Produit de l'émotion suscitée par l'affaire d'espionnage américain révélée par Edward Snowden, mais aussi d'une volonté d'établir une gouvernance «ouverte» d'internet, le sommet NETmundial au Brésil vise à redéfinir les contours de la régulation du réseau mondial, aujourd'hui de facto sous la tutelle des États-Unis.

Initié par la présidente brésilienne Dilma Rousseff, ce sommet inédit --mercredi et jeudi à Sao Paulo-- est présenté comme un «événement global et multi-acteurs sur le futur de la gouvernance Internet».

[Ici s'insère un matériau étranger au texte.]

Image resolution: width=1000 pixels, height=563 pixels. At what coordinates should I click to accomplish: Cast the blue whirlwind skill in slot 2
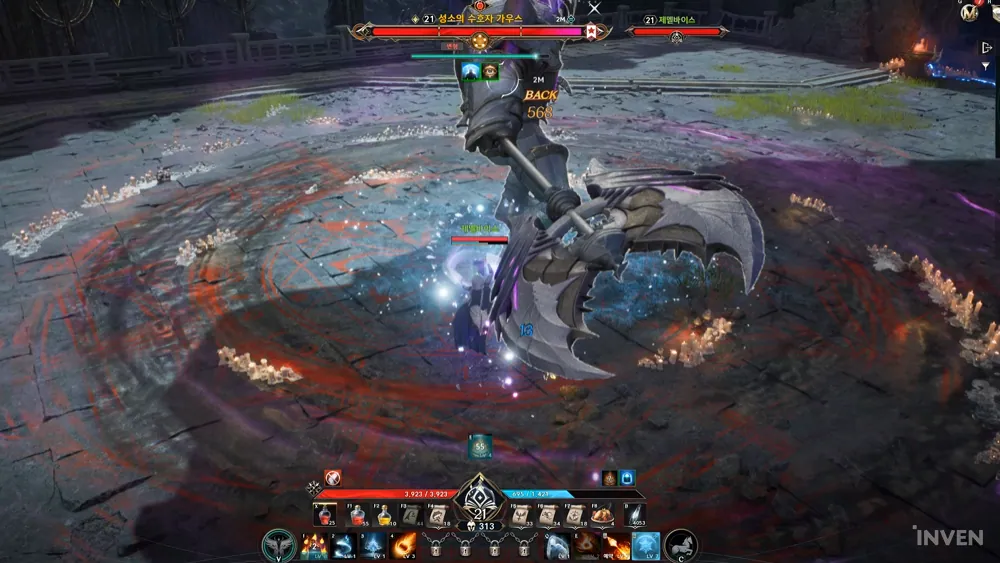(x=344, y=546)
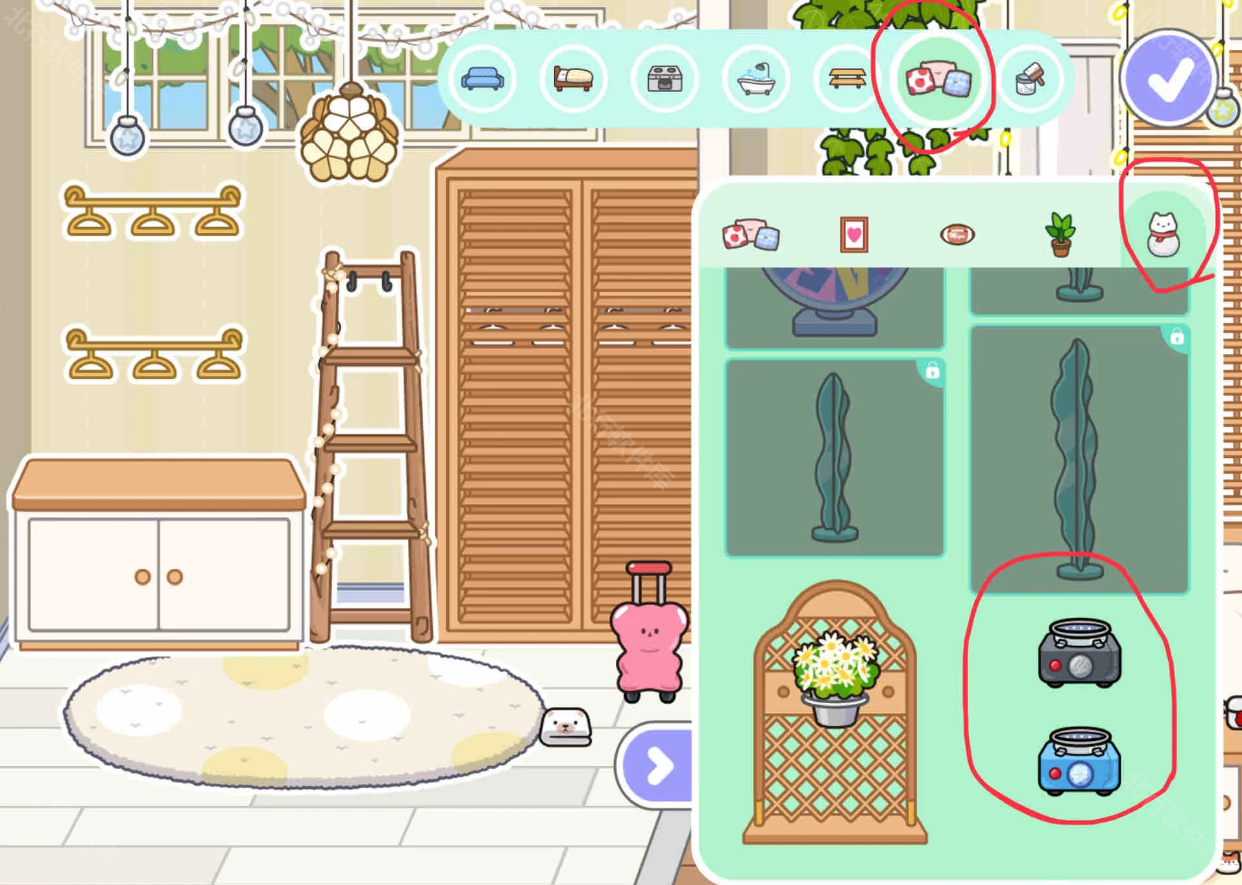Switch to the pillows subcategory tab

(751, 235)
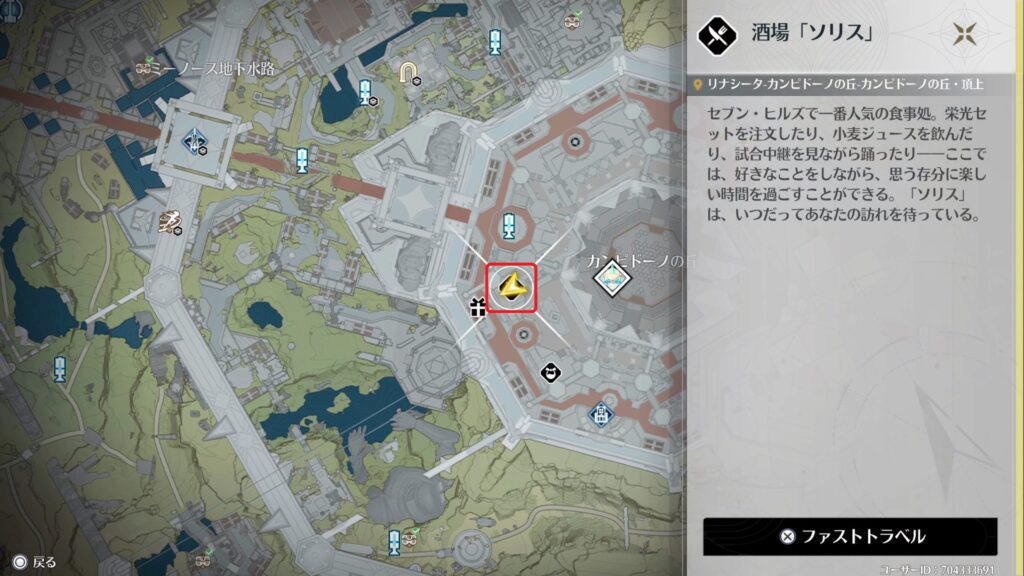Open the golden horseshoe arch marker
The image size is (1024, 576).
click(408, 70)
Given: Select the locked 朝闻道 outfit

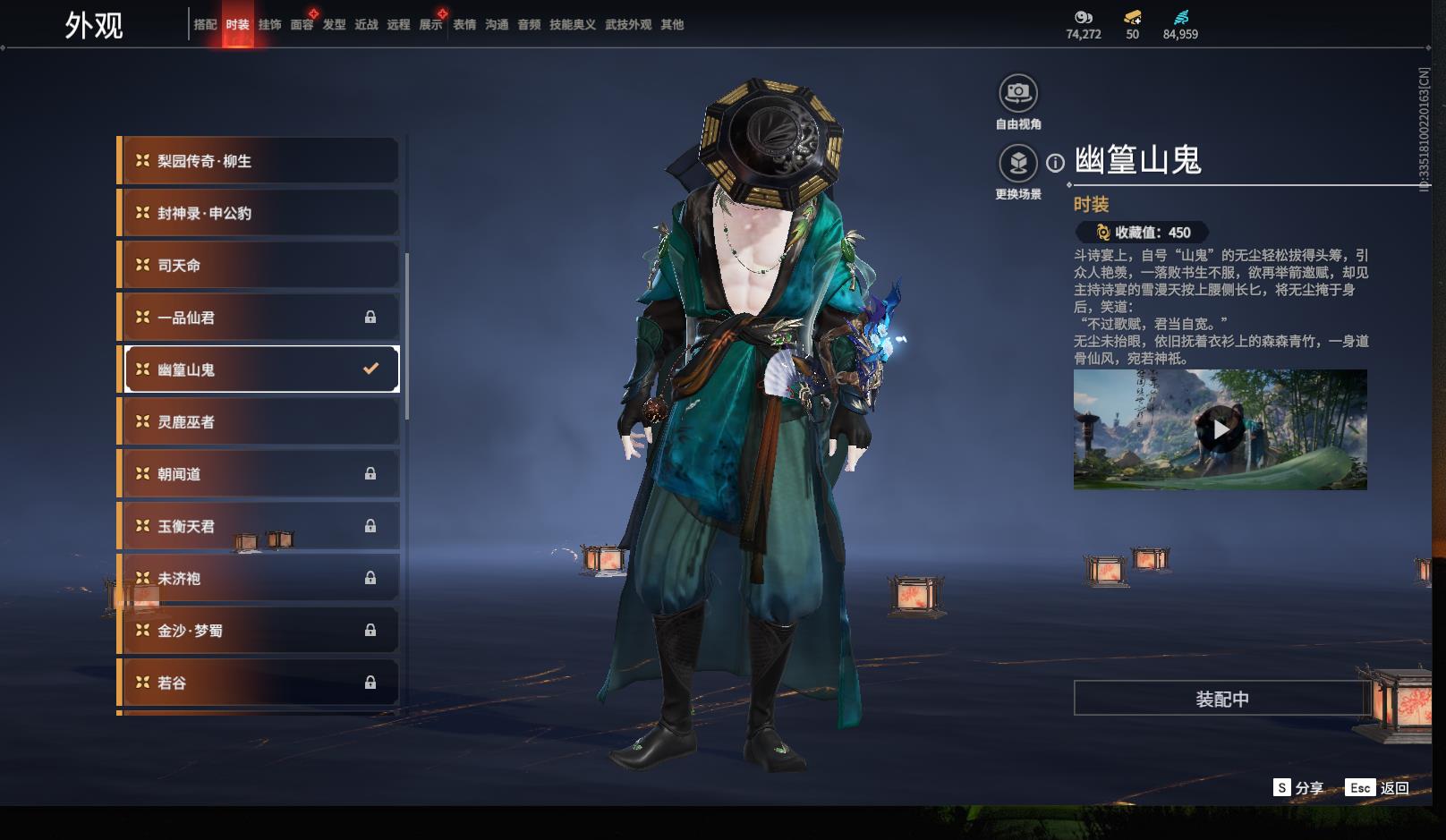Looking at the screenshot, I should [259, 474].
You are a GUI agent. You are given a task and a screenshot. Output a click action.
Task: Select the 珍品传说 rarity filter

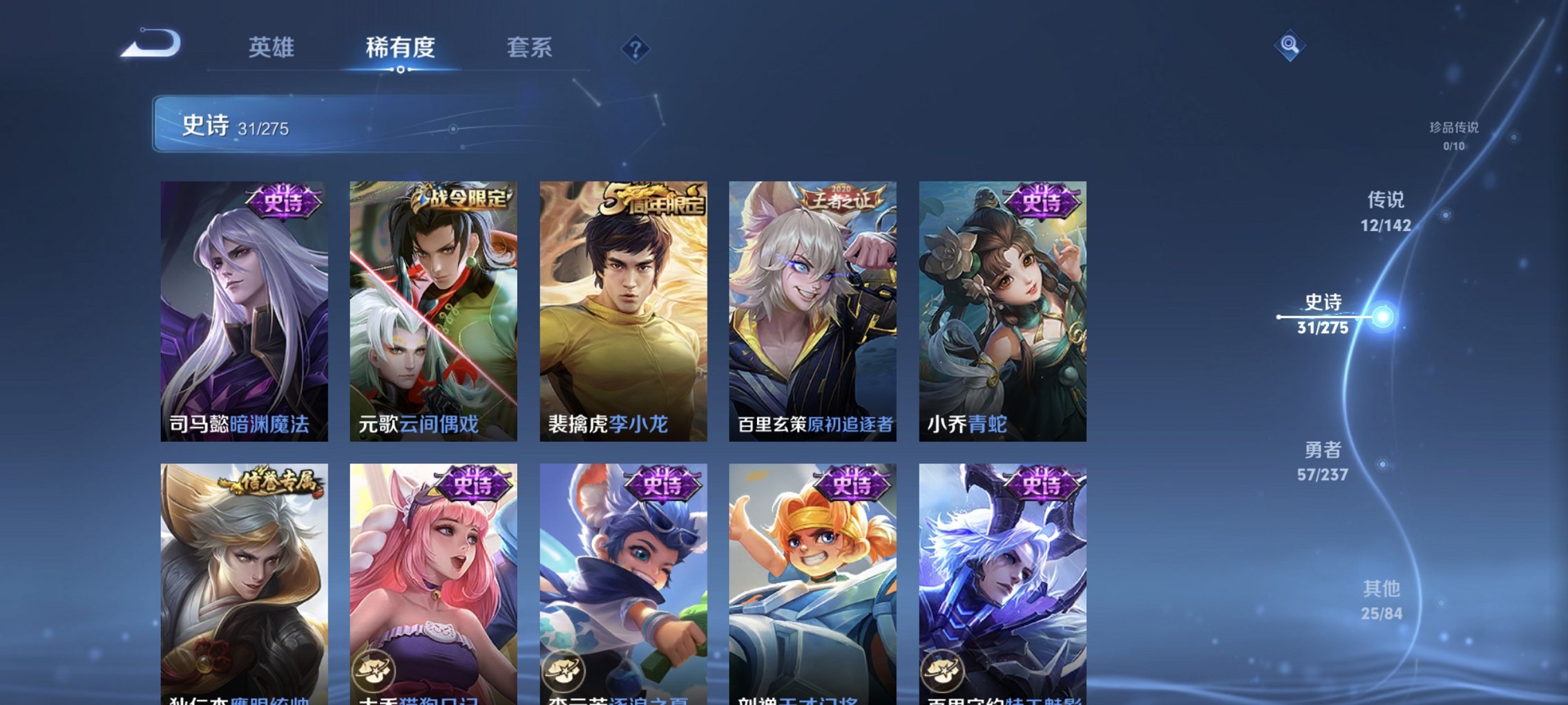pyautogui.click(x=1455, y=135)
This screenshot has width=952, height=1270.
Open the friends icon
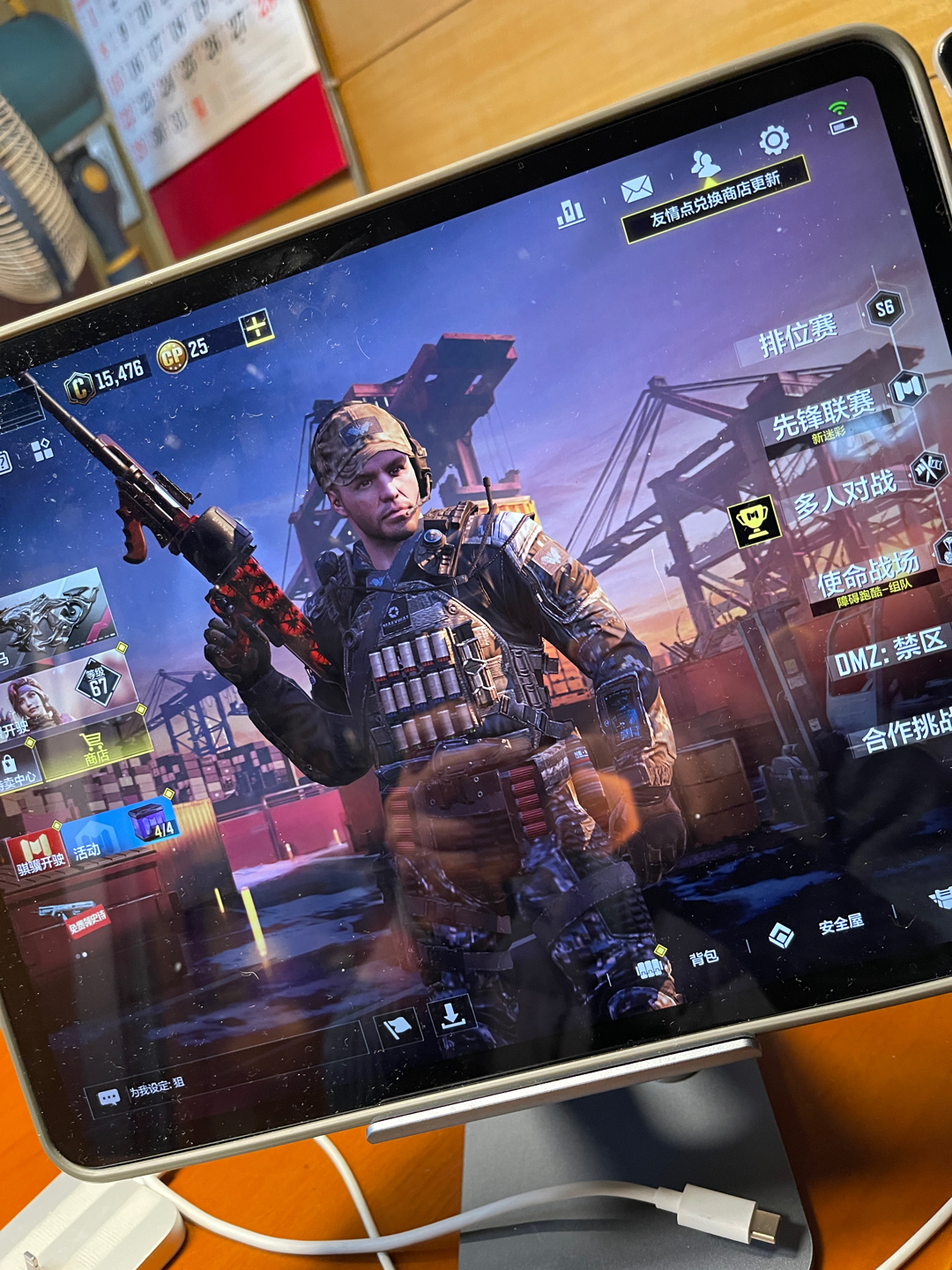coord(704,163)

Alors que le web vient de fêter ses 25 ans, ce NETmundial a deux objectifs : tenter d'établir des principes de gouvernance mondiale de la toile et définir une feuille de route pour faire évoluer les mécanismes régulant les infrastructures et les usages d'internet.

Les résolutions issues de ce sommet ne seront pas contraignantes mais l'enjeu consistera à chercher un consensus entre pays victimes de l'espionnage de la NSA américaine (Brésil, Allemagne, Mexique...), Etats contrôlant accès et contenu internet (Chine, Cuba) et acteurs privés (Google) jalousant leur liberté.

«Il y aura peut-être des points de tension lors de ce sommet», notamment quant au rôle que devront jouer les Etats dans l'administration d'internet, explique à l'AFP Virgilio Almeida, président de NETmundial.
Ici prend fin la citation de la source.